The past year has presented unique emotional, professional, and social challenges. Employers are wondering: is this the new normal? Does it make sense to implement changes for employee well-being?
We may be able to find the answer in history. One corollary, the SARs virus, had significant and lasting mental health repercussions. Most common diagnoses included PTSD (54.5% of survivors), depression (39.0%), somatoform pain disorders (36.4%), and panic disorders (32.5%). These mental health issues persisted for at least four years following the events. The mental health impact of COVID-19 may be even farther-reaching and longer-lasting.
But mental health is not new. COVID-19 has simply brought it to the forefront of our minds. We shouldn’t forget that even at pre-COVID levels:
Let’s say that at pre-COVID levels, ~20% of your 200-person company, or 40 people, have an anxiety disorder. Imagine that these are some of your best-performing employees: leaders in management, sales, engineering, HR, operations. Pandemic or not, we want to support them.
The first thing employers can do is recognize mental health as something we all experience, albeit at different times and levels. Consider grief. Some may experience grief after losing a loved one to Coronavirus. Others may experience grief over a lost goal or relationship. Not all of us will go through grief in the same way or at the same time. It’s a spectrum on which we constantly move up and down.
Regardless of where employees are on a spectrum, one thing can help all: education. A recent study from October 2020 assessed the demand for education around psychology and coping interventions during COVID-19. Of over 40,000 survey respondents, 42% wanted psychological knowledge.
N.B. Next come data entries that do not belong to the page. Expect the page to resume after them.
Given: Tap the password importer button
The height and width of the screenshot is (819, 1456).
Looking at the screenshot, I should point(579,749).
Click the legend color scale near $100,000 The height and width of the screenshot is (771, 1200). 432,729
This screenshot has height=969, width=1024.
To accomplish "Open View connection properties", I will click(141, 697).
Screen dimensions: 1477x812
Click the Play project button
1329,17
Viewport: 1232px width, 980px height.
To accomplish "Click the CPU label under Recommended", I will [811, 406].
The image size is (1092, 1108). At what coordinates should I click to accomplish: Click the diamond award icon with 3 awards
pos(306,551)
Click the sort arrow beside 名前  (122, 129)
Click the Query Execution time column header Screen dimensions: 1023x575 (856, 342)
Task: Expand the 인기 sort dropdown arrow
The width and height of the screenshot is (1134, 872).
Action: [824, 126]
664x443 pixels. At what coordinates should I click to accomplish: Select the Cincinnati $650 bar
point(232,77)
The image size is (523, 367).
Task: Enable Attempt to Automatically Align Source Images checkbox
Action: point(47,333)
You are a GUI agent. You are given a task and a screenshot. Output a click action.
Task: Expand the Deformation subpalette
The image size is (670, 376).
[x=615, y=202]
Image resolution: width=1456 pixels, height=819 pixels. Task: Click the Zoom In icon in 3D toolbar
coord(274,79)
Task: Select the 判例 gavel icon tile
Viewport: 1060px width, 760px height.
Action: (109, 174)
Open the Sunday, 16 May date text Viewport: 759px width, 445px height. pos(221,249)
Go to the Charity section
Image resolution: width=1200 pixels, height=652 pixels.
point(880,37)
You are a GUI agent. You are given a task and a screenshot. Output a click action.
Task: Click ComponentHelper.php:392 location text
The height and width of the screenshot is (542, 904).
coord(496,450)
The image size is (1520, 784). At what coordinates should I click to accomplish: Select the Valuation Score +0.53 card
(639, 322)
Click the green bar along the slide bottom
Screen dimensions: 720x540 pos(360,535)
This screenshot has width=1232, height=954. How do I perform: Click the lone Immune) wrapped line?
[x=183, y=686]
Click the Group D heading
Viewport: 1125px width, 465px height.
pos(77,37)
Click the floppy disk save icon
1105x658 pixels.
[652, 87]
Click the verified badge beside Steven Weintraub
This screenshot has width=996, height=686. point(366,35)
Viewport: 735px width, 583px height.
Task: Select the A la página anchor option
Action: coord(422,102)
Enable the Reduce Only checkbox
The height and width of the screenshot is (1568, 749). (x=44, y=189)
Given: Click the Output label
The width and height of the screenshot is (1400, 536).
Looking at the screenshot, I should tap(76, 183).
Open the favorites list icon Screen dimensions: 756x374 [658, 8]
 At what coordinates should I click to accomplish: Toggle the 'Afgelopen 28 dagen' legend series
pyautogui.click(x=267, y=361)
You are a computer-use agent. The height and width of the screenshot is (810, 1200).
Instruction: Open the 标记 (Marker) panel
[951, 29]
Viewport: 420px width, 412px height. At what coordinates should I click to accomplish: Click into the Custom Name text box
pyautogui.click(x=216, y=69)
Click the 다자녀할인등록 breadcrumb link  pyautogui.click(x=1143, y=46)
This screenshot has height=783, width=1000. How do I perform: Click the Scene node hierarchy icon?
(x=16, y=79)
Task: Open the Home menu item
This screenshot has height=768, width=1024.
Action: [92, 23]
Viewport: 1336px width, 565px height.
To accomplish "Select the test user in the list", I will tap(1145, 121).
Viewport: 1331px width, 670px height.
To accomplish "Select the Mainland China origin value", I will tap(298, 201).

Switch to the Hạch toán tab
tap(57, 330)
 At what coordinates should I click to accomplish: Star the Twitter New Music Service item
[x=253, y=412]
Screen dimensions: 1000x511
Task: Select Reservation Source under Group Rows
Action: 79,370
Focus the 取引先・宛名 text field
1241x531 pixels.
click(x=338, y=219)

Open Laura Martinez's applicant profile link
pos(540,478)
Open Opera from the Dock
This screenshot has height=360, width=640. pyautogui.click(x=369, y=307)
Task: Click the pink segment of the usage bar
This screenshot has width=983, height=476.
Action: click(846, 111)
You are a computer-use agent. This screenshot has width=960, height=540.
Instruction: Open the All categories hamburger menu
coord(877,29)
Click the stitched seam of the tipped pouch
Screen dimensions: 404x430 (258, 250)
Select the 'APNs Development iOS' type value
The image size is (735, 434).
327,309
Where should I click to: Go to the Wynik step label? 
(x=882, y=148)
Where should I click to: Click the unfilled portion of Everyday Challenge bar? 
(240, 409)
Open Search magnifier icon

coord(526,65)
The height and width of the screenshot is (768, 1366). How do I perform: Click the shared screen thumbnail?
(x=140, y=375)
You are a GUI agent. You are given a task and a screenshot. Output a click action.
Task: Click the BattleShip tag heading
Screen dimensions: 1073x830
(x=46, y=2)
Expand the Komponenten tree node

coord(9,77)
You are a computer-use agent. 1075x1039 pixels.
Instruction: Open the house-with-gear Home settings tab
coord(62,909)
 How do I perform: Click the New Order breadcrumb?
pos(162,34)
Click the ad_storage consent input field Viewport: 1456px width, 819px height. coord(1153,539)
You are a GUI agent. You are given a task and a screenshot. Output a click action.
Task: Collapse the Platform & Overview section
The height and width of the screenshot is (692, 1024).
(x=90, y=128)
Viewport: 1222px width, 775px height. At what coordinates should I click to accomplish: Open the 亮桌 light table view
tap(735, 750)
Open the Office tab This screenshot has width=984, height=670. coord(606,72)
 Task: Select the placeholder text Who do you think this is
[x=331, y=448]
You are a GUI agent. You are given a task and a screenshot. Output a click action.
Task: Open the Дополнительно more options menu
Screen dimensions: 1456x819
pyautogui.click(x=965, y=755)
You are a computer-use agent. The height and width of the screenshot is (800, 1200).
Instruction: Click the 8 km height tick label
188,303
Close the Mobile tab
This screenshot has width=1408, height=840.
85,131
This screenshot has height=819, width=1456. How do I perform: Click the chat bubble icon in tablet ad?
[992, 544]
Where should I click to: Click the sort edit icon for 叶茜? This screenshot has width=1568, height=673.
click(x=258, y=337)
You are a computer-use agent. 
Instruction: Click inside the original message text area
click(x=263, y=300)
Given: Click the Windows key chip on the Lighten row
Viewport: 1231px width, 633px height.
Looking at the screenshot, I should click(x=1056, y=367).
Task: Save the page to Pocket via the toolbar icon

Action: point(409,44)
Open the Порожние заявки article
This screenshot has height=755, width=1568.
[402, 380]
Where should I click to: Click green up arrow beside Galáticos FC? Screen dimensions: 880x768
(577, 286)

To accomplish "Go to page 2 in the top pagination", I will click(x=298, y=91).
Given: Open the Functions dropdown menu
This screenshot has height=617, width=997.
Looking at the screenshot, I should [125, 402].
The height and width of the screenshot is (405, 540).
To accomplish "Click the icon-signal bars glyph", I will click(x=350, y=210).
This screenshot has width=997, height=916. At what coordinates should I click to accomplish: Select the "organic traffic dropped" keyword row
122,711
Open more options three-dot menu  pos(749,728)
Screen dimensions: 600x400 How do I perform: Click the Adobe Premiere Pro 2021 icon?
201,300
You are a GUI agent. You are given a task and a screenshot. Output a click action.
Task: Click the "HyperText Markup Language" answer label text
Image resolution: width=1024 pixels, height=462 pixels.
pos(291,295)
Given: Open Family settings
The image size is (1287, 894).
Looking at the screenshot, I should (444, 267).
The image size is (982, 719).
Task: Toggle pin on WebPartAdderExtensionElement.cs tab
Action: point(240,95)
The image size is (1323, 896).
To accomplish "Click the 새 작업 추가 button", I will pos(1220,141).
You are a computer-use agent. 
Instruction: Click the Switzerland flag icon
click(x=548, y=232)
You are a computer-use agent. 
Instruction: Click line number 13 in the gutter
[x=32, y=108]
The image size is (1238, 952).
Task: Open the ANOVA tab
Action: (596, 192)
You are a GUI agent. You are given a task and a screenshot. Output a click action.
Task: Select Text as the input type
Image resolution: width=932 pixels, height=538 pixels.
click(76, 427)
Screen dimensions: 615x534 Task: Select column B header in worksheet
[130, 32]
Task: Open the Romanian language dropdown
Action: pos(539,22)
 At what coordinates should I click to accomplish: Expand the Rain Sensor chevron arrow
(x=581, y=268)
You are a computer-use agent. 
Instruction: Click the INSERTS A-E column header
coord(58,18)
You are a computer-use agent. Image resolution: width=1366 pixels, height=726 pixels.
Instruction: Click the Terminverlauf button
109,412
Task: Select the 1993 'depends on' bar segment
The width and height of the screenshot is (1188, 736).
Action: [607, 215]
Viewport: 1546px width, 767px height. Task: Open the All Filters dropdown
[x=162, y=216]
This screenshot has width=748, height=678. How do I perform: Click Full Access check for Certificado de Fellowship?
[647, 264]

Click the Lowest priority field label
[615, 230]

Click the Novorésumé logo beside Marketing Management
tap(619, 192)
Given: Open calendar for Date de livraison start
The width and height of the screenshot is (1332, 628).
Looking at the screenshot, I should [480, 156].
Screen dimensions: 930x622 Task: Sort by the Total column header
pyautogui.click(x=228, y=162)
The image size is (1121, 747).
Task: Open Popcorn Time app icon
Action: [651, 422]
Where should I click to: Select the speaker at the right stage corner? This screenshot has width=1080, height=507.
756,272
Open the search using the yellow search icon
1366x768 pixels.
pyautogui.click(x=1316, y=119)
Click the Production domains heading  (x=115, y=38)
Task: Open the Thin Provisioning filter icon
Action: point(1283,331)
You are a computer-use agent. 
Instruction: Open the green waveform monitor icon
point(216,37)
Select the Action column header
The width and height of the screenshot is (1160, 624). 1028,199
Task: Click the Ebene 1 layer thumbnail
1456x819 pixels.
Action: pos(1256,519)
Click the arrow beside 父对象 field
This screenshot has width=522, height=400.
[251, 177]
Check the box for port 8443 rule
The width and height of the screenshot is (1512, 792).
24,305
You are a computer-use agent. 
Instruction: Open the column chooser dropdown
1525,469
Of those with anxiety and depression symptoms, 70% demanded such psychological knowledge.
While employers may think that busy employees don’t have time for additional training, the reality is that employees want this education. Those experiencing symptoms especially recognize that traditional degrees failed to prepare us with psychological coping skills. Modern leaders further understand that upskilling in emotional awareness is the basis for both mental health and effective management.
I advocate for a “flu shot” for mental health: preventive education that trains us to cope, communicate, and problem-solve in mild situations before they become serious.
Stress is contagious like the flu. Animals can sense panic in their peers, and humans can smell stress in one another’s sweat. Our mental health doesn’t operate in a silo. It affects, and is affected by, every facet of our lives: our self, career, and relationships. Stress from home affects our work, and vice versa, “infecting” colleagues, spouses, children. This even trickles down to the next generation: Adverse Childhood Experiences are a major cause for mental health problems later in life.
Preventive education can not only help the individual. It can also raise the health of the herd. Learning about our own psychology can improve the mental health of all those around us.
Mental health education can also bring us together. Team-building trainings that focus on core human emotions and experiences, like grief, conflict, indecision, or regret, are relatable across all job titles and functions. Common education can make us all healthier, and more connected.
In the October 2020 study, respondents wanted education and training. But how should that training be conducted? When asked, respondents said they wanted to obtain this psychological knowledge through digital mediums. The top three methods people requested were via TV broadcast (73.6%), online training courses (43.4%), and online counseling (28.0%).
Digital options are not just preferred. They’re also practical for financial and usability reasons.
(1) Affordability. The average cost of depression to an employer’s medical bills is $10,836/employee/year. Meanwhile, digital self-help can cost less than $50/employee/year. Outfitting an entire 200-person company with digital resources costs the equivalent of treatment for one.
(2) Adoption. Digital self-help lowers barriers to adoption, especially for those more private or independent. One study on men’s mental health showed that 73% of male respondents believed they needed to solve their own problems. For many cultures and personalities, self-serve options are more palatable.
(3) Immediacy. Inconvenience is one of the biggest barriers to EAP uptake. If we don’t have solutions at our fingertips, we often put off problems until it’s become a crisis. Digital tools can make well-being a just-in-time, continuous practice that nips problems in the bud.
Mental health has always been, and will continue to be, a problem post-COVID. Employees report a desire for mental health education to gain psychological knowledge. They also prefer that training to be delivered digitally. Digital tools help companies save cost, serve diverse demographics, and provide more immediate, just-in-time care before issues worsen. By thinking of mental health care like a flu shot, companies can not only improve employee well-being, but also the health of whole teams and families, all while bringing us closer with common knowledge.